-

An Introduction to Image Classification and Object Detection using YOLO Detector

0 Technical University of Košice , Košice , Slovakia

Artificial neural networks have been proved to be the best and the most used solution for image classification and object detection tasks. Paper analyzes them as a tool that significantly improves the mentioned, very complicated computational calculations. In the paper there is a brief history of their development as well as the selected object detector that we used for our introductory experiment that is shown later in the paper. Also, there is introduced the idea of the future research that is going to be based on the conducted experiment and which is going to involve a new methodology for an automated generation of new domain-specific datasets that are essential in the training phase of the neural networks.
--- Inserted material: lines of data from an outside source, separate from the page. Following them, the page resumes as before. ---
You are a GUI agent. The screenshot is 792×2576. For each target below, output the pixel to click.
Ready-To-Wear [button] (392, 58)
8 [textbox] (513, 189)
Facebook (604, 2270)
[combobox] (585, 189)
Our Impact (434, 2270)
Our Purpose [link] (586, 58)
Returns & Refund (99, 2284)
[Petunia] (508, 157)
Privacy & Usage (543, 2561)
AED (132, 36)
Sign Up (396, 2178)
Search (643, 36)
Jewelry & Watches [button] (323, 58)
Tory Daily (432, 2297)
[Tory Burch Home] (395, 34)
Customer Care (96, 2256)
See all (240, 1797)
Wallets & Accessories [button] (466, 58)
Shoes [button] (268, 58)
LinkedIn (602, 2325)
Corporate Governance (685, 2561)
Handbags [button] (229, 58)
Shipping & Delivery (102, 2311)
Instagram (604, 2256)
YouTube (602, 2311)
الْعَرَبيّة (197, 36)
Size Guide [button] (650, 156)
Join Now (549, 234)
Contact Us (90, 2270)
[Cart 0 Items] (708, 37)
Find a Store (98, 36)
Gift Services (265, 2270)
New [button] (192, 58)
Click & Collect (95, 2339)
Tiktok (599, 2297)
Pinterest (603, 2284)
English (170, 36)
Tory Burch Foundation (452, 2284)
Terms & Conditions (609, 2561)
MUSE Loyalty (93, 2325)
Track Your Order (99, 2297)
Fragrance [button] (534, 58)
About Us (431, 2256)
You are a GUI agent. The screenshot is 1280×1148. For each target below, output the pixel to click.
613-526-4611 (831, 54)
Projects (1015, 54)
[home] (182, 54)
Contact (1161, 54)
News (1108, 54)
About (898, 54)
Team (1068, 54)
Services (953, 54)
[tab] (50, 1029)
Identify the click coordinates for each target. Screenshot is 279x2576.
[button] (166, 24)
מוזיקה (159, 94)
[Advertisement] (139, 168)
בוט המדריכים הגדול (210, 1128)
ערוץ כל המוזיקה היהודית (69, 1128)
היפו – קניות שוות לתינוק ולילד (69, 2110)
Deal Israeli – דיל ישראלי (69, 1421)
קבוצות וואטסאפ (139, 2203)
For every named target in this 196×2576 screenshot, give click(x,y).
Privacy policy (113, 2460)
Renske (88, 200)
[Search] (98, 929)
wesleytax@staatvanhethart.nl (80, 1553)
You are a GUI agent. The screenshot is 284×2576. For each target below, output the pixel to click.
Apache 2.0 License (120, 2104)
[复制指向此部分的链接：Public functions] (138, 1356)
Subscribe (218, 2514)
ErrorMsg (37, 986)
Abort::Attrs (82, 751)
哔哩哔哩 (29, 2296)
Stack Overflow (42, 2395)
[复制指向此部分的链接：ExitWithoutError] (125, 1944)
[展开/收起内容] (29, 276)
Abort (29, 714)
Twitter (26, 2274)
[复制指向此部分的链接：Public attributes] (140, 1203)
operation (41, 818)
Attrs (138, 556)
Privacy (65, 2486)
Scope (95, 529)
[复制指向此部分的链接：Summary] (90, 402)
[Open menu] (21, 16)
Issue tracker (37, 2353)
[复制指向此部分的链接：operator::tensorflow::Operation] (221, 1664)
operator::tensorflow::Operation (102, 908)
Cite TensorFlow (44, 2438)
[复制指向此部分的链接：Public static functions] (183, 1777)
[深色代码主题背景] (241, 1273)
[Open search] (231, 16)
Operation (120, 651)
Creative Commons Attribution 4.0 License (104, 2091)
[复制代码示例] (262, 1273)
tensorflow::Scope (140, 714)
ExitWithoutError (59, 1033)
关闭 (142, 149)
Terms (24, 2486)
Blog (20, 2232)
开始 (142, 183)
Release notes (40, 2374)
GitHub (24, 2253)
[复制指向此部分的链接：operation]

Artificial neural network Image classification Object detection Dataset Pattern recognition Computer vision Machine learning

In the last two decades scientists and researchers in the fields of computer vision, machine learning and neural networks perceive an increasing popularity of these sectors of computer science due to the fact that technologically hardware as well as software components of today's computers have been significantly advanced. It has allowed us to do extensive algorithmic operations and work with a huge amount of data.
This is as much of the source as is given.